Improving sleep hygiene
Various sleep hygiene improvements will be suggested such as maintaining a regular sleep schedule – even on weekends, limiting activities for a few hours before bed that would keep the patient awake, making the sleep environment more comfortable, and avoiding caffeine and other chemical stimulants before bedtime.
(You can see some additional tips in my Insomnia article.)
Because melatonin plays a role in signaling the body to sleep, taking the supplement in the afternoon or early evening helps some patients with DSP.

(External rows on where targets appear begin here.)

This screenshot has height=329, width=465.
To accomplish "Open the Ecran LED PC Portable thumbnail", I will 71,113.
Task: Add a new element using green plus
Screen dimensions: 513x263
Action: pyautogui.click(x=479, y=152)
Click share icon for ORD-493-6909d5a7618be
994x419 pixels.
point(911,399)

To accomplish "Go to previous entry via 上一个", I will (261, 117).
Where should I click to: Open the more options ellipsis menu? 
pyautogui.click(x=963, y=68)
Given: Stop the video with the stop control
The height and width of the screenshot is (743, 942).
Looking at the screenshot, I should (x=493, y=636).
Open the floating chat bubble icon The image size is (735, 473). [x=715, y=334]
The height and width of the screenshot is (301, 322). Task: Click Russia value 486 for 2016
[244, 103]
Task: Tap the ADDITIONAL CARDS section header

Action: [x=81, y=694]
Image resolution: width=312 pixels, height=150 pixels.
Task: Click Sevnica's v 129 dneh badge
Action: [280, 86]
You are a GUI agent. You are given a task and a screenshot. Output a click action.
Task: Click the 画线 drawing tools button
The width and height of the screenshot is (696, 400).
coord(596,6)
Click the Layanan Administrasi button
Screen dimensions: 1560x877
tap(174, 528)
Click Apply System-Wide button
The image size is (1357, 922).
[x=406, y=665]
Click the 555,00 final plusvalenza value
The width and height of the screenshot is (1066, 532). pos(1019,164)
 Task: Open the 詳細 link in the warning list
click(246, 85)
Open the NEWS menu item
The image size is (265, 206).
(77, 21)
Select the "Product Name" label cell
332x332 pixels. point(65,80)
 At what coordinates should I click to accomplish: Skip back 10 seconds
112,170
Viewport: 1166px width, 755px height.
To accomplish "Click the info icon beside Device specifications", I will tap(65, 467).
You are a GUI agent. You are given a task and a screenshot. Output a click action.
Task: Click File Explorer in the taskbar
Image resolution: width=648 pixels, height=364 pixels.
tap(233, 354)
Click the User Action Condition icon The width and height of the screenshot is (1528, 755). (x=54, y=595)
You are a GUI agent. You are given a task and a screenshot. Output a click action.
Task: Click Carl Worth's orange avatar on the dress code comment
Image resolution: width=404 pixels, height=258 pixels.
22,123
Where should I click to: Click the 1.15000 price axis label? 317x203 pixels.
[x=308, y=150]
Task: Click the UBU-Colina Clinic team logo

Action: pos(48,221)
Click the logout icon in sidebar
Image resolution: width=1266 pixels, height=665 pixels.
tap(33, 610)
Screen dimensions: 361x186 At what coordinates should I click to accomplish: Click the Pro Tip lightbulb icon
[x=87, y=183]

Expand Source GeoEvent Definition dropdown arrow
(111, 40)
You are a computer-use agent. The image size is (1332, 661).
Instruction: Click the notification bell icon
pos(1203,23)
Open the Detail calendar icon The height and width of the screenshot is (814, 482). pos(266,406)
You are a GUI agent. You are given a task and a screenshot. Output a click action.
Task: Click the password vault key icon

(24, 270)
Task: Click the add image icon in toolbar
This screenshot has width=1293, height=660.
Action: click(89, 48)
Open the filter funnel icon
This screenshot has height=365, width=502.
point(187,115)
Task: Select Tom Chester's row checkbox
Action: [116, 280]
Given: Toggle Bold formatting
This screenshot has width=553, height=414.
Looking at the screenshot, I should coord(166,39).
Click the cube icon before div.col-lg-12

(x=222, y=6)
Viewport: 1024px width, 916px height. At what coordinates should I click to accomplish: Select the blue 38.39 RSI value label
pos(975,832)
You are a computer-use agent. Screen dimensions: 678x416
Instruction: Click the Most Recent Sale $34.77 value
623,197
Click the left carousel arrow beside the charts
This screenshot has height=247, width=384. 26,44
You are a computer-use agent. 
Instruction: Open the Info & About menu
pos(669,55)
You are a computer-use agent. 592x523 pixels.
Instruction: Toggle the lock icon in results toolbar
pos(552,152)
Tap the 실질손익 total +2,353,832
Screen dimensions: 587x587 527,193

If the patient is able to rearrange their work/life schedule around their DSPS sleep schedule, THERE IS NO PROBLEM.
This is an important thing to understand, because many doctors still believe that the only “good” sleep schedule is one that’s on day shift – and not everyone is wired that way!
There are plenty of professions today where workers are required around the clock, so these days there are a wider variety of employment options for someone with DSPS.